— YOUR ASSIGNMENT —
Write out, word for word, the stretch of the WormBase-Caltech call notes below that opens with the words containing "From WormBaseWiki" and closes with "(e.g. mapping scripts)".

— EXCERPT —
::::

WormBase-Caltech Weekly Calls May 2012

From WormBaseWiki
Jump to navigationJump to search

May 3, 2012

Curator Timestamps

  • Determining what data was provided directly by curator vs. what was populated automatically (e.g. mapping scripts)
  • Older data provided by curators that are no longer here will be problematic
  • We should archive all data-processing scripts in GitHub
  • Scripts can be made to create a unique timestamp that identifies that script after the fact


Interaction model change

  • Pulling Variation, Transgene, Antibody, and Expr_pattern tags out of the Interactor_info hash and into the main model
  • This was originally to be able to capture intragenic interactions
  • The problem is the inherent disconnect between an interactor entity (e.g. gene) and these objects
  • Making this change would force a post-curation mechanism that ties these entities together for intuitive data display
    • Such a linking mechanism may be error prone, faulty, and potentially a headache for the web team
  • Is there a better way to handle this type of data?
  • Chris will discuss with Todd to see how much of a problem this would pose to the web team


May 17, 2012

Life_stage model

  • Include species tag?
  • Create an ontology of life stages for different species
  • There are differences in nomenclature
  • Include Matt Berriman and Mark Blaxter in conversation on this?
  • Could include species abbreviation as prefix: e.g. Ppa_L1, Cbr_L3, etc.
  • How should we provide descriptions for each life stage?
  • Two main proposals:
    • 1. General ontology of names: L1, embryo, dauer, adult, etc.
    • 2. Go from most general to most specific
      • e.g. Larval stage -> L1 -> Ppa_L1
  • Maybe make a C. elegans Slim Ontology
  • Anyone requesting a new life stage should provide a description


Adding 3'UTR tag for transgene

  • Capture gene name (not necessarily DNA text)
  • Ignore unc-54 3'UTR
  • Triage by cases that come up for interaction or gene regulation events


Transgene Names

  • WBPaperIDEx vs WBPaperID_Ex (underscore)
  • Would be good to have consistent naming scheme
  • Juancarlos needs to know if any curator wants/needs a history of the name change
    • i.e. keep the original timestamp or create new one
    • Will likely not create new timestamp


Life_stage switch from names to IDs

  • Curators need to let Juancarlos know if the OA dumper is working as expected on Mangolassi (sandbox)

::::

— INFORMATION —
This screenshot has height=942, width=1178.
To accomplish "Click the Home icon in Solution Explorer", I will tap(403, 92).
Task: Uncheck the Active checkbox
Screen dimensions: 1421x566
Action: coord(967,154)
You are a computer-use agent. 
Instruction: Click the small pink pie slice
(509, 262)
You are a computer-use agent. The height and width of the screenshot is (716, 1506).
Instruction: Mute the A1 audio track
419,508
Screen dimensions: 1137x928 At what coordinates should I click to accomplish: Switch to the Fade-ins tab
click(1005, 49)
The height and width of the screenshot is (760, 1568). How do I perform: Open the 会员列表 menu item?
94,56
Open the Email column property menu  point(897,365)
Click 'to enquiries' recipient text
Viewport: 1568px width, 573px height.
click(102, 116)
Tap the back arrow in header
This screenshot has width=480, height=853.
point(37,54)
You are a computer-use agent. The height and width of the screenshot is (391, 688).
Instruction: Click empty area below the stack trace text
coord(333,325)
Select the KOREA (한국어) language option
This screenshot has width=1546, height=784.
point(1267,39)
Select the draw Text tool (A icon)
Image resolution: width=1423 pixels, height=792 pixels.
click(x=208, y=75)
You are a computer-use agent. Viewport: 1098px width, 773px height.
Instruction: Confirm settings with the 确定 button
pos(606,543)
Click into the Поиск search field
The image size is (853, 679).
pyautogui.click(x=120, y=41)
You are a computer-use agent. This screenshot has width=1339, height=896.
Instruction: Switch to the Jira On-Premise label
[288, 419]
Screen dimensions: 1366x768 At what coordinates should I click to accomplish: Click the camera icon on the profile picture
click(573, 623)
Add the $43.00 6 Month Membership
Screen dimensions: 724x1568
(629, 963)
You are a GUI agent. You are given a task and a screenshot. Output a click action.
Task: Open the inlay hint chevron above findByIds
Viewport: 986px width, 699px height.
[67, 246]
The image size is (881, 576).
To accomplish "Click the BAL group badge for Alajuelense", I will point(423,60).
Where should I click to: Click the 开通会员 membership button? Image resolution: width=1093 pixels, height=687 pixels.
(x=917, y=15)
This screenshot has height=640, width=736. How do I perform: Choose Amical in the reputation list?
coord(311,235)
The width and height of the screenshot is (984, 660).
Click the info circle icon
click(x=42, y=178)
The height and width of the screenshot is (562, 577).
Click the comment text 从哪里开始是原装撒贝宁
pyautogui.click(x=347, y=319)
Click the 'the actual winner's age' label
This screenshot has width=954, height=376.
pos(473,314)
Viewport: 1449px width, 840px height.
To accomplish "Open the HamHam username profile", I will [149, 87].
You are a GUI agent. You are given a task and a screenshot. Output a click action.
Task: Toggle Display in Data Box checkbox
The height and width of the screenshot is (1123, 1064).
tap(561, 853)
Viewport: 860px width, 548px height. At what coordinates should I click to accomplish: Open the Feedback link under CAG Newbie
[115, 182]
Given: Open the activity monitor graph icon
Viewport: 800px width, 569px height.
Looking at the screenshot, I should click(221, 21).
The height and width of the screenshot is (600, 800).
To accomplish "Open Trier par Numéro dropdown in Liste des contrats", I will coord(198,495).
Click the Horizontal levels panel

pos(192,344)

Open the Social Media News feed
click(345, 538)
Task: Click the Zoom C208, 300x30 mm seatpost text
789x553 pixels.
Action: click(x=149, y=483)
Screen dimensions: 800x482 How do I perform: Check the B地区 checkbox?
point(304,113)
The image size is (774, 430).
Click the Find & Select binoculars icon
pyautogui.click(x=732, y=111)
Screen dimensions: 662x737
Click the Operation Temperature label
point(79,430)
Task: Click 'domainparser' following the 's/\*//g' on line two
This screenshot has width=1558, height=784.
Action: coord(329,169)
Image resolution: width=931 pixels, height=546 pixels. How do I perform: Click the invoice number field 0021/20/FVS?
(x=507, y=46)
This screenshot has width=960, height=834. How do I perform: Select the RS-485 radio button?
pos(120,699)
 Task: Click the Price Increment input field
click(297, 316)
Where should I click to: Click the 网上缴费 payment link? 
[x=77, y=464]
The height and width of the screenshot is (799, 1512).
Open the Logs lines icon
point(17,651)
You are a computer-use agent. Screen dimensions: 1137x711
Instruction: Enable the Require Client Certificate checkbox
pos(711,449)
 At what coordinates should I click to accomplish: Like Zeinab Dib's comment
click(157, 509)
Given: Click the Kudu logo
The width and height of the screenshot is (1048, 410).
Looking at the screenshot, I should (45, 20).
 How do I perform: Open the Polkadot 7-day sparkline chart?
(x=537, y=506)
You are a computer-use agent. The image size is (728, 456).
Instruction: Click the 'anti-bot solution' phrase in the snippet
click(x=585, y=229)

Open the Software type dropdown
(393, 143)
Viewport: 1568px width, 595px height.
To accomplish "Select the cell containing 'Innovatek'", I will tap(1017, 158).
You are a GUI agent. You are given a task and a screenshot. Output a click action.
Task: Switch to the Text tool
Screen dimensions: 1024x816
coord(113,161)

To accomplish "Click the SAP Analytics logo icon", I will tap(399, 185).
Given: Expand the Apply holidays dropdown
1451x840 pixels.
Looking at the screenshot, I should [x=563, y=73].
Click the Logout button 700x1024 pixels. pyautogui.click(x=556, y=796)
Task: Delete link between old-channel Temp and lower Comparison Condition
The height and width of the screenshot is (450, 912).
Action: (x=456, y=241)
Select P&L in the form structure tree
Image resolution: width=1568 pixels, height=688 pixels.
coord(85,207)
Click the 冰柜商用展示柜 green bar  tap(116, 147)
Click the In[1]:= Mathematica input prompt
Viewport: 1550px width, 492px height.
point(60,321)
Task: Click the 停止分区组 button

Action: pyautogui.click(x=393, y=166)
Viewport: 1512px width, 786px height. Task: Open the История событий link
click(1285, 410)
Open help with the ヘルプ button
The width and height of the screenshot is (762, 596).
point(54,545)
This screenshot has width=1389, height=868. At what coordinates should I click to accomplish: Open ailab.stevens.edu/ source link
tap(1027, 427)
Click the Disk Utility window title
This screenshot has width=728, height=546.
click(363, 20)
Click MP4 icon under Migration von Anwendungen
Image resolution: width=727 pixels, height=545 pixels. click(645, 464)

::::

— SOLUTION FOR THIS PROBLEM —
From WormBaseWiki
Jump to navigationJump to search

May 3, 2012

Curator Timestamps

  • Determining what data was provided directly by curator vs. what was populated automatically (e.g. mapping scripts)